Remarque : Cet article est disponible dans une langue uniquement. Auparavant, les bulletins annuels n'étaient pas traduits.

Michel Vaucher, Genf

Mont Blanc, Brenvaflanke, Poire-Route wecken Erinnerungen. Die mächtige italienische Wand des Mont Blanc ruft in uns das grosse Abenteuer von anfangs unseres Jahrhunderts mit allem, was es an Einsatz verlangte, wach. Die ungeheure Wand, welche zum Dach Europas führt, zieht uns in ihren Bann. Die schon bezwungenen Spitzen und die Schwebebahnen können der Brenvaflanke ihre Schönheit und Grossartigkeit nicht nehmen.

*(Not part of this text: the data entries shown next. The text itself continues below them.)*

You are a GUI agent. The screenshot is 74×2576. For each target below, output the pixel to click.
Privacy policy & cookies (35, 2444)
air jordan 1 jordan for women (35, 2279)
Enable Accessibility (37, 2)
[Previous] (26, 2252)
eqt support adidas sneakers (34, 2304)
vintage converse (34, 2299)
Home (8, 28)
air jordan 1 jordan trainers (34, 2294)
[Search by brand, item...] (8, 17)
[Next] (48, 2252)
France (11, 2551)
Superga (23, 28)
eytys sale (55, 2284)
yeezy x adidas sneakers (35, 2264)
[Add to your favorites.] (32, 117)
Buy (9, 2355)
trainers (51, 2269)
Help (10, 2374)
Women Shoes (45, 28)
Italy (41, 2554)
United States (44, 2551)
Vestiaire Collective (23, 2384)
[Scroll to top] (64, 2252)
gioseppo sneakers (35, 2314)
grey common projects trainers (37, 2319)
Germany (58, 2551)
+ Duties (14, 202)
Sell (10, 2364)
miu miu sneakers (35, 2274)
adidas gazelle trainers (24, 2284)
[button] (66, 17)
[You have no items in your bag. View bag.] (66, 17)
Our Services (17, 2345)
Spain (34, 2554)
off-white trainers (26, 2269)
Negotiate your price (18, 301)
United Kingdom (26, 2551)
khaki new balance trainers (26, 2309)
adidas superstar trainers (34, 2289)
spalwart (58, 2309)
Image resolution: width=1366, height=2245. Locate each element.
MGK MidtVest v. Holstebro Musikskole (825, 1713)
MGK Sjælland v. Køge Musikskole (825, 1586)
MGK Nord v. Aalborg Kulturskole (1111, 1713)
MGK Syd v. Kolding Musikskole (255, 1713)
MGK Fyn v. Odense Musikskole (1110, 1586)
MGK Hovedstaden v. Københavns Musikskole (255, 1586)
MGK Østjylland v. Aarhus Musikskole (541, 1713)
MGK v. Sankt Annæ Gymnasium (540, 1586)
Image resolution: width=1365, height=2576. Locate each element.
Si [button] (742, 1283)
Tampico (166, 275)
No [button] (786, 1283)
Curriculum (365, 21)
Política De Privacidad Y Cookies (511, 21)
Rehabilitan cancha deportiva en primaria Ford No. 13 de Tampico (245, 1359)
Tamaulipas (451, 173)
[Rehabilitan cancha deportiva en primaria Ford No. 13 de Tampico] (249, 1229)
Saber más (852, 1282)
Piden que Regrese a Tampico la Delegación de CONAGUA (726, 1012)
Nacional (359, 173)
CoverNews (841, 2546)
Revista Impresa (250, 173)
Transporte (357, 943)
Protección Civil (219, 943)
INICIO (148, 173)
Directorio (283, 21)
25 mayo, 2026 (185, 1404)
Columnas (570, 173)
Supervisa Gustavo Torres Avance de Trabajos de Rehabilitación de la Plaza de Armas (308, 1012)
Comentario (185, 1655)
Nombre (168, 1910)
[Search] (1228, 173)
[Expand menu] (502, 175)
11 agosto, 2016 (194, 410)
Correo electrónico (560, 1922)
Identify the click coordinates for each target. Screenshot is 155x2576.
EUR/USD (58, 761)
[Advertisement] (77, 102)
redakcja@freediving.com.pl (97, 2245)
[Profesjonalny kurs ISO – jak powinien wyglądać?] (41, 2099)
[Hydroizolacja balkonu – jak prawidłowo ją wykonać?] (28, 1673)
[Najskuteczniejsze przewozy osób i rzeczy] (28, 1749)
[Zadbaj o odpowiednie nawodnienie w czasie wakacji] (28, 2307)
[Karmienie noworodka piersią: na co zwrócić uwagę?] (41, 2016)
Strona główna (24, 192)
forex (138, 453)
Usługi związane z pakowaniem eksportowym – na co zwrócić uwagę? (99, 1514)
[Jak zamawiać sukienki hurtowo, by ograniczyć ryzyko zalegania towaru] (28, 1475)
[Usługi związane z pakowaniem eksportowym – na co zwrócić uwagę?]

1957 hatte ich Gelegenheit, die Major-Route zu begehen. Der nächtliche Aufbruch im Schein unserer Lampen, nach Tagesanbruch die Sonne, welche uns schon hoch oben in der Wand erreichte, die scharfen Schneegrate, die endlosen Gipfelhänge - ich erlebe sie wieder in Gedanken mit Begeisterung, diese für mich ideale Tour; denn sie führte mich zum erstenmal auf den Mont-Blanc-Gipfel.

1966 meisterte Yvette die Sentinelle-Route. Am gleichen Tag stand ich auf dem Matterhorn. Beim Blick in den wunderbar klaren Herbsttag begegneten sich unsere Gedanken.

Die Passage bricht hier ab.